(PROBLEM STATEMENT) Give back all of the data, word for word.

*****

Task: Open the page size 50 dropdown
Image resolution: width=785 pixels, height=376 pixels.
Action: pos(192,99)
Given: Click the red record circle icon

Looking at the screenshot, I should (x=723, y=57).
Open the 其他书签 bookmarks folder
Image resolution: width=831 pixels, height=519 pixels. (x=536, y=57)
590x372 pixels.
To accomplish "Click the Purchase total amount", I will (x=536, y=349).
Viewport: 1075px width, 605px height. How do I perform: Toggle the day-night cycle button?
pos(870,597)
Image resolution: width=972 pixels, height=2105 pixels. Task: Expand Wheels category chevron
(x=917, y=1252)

*****

(TASK ANSWER)
Task: Open the page size 50 dropdown
Image resolution: width=785 pixels, height=376 pixels.
Action: pos(192,99)
Given: Click the red record circle icon

Looking at the screenshot, I should (x=723, y=57).
Open the 其他书签 bookmarks folder
Image resolution: width=831 pixels, height=519 pixels. (x=536, y=57)
590x372 pixels.
To accomplish "Click the Purchase total amount", I will (x=536, y=349).
Viewport: 1075px width, 605px height. How do I perform: Toggle the day-night cycle button?
pos(870,597)
Image resolution: width=972 pixels, height=2105 pixels. Task: Expand Wheels category chevron
(x=917, y=1252)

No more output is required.